Les organisations féminines, telles que Femmes Solidaires Niari, relèvent que l’enjeu n’est pas seulement sanitaire mais aussi égalitaire. L’accès à un médicament sûr constitue un droit fondamental, condition de la participation des femmes à l’économie et à la vie citoyenne.
Solutions communautaires et pistes d’avenir
Depuis six mois, un projet pilote de tontine pharmaceutique réunit cinquante vendeuses de poisson du marché central. Chaque semaine, elles versent une petite cotisation qui finance l’achat groupé de médicaments certifiés auprès d’une pharmacie partenaire, réduisant le recours aux étals informels.
Le même programme organise des causeries éducatives animées par des infirmiers. Les discussions portent sur la lecture d’une notice, la reconnaissance d’un hologramme de sécurité, et l’importance de terminer un traitement. Les premières évaluations montrent une baisse des automédications dangereuses.
La mairie étudie par ailleurs l’implantation d’une pharmacie municipale à prix maîtrisé, couplée à un service de télé-conseil pour les quartiers excentrés. Cette innovation, soutenue par le ministère de la Santé, pourrait réduire la distance géographique entre les femmes et un conseil pharmaceutique qualifié.

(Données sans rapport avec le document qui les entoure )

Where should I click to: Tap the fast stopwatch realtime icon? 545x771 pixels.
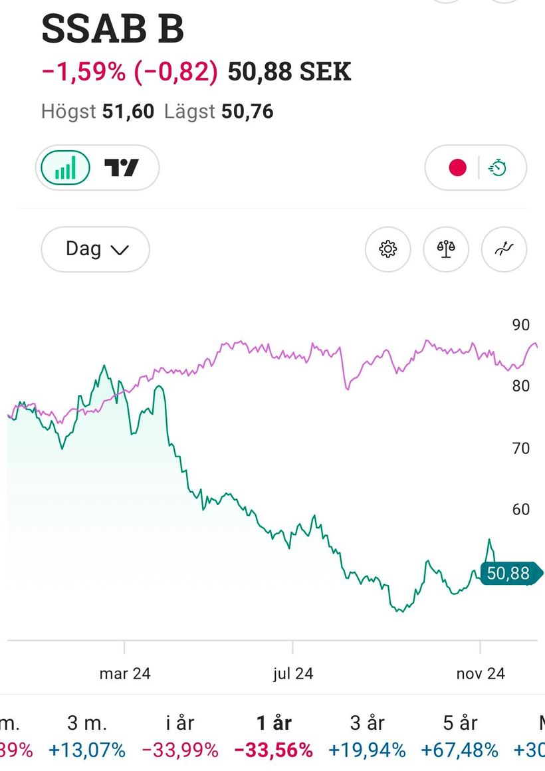[x=498, y=167]
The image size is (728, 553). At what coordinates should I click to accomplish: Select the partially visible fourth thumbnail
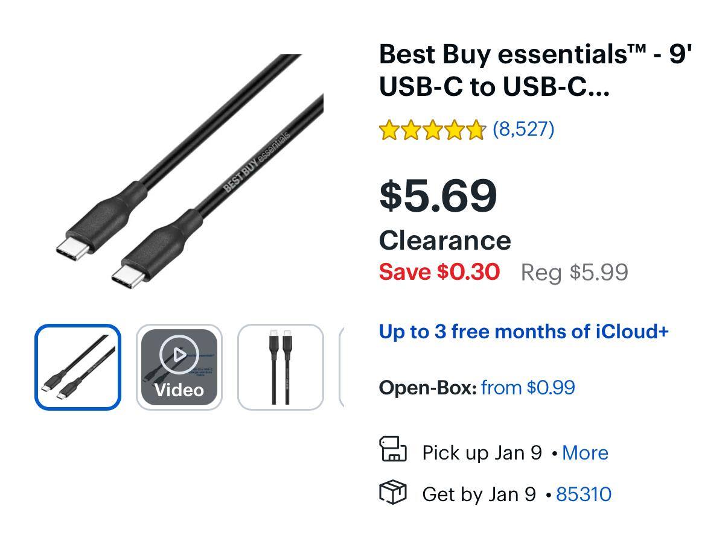coord(342,367)
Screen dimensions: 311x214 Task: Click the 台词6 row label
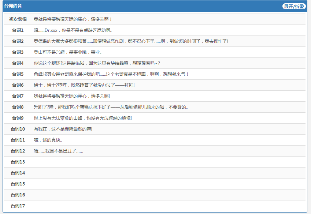(18, 85)
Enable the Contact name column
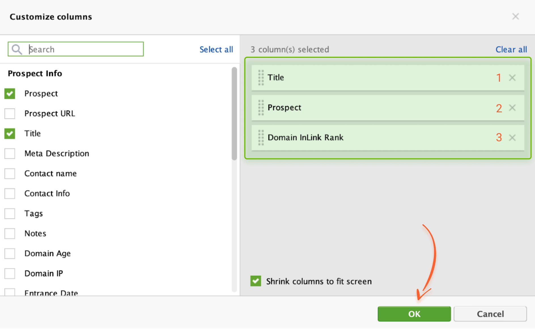 [x=10, y=174]
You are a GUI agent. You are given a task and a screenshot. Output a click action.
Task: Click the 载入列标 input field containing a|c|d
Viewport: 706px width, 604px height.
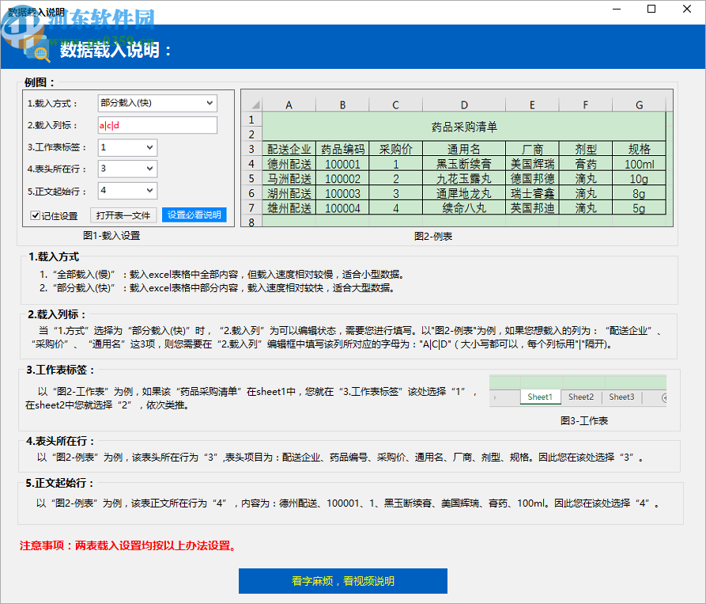(x=157, y=125)
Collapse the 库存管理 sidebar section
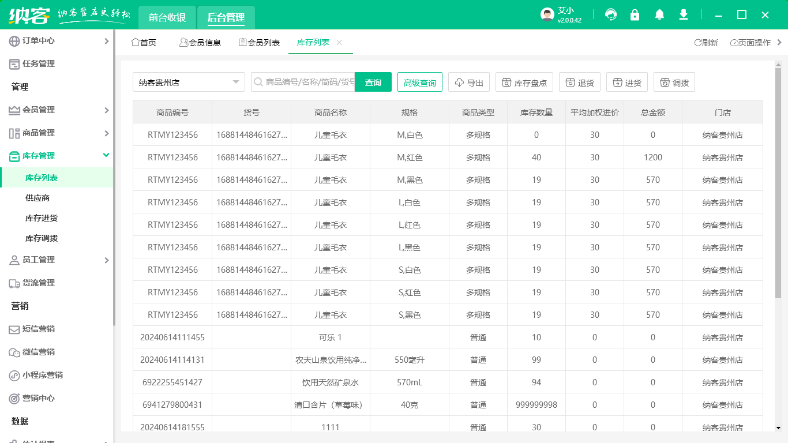 106,155
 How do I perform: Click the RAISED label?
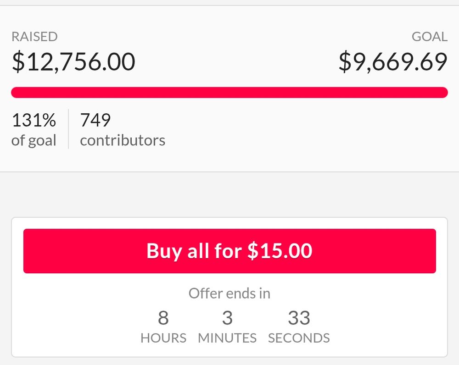tap(34, 37)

À moyen terme, la diversification des points de vente légaux, via des dépôts ruraux gérés par des techniciens formés, est envisagée. Inspirée du modèle rwandais, cette approche offrirait des médicaments abordables tout en restant sous le contrôle de la chaîne d’approvisionnement officielle.
Lutter contre les pharmacies sauvages ne relève donc pas seulement de la répression. Il s’agit de consolider le pouvoir d’achat, de fluidifier la distribution et de diffuser la culture du médicament sûr. La santé et la dignité des femmes de Dolisie en dépendent.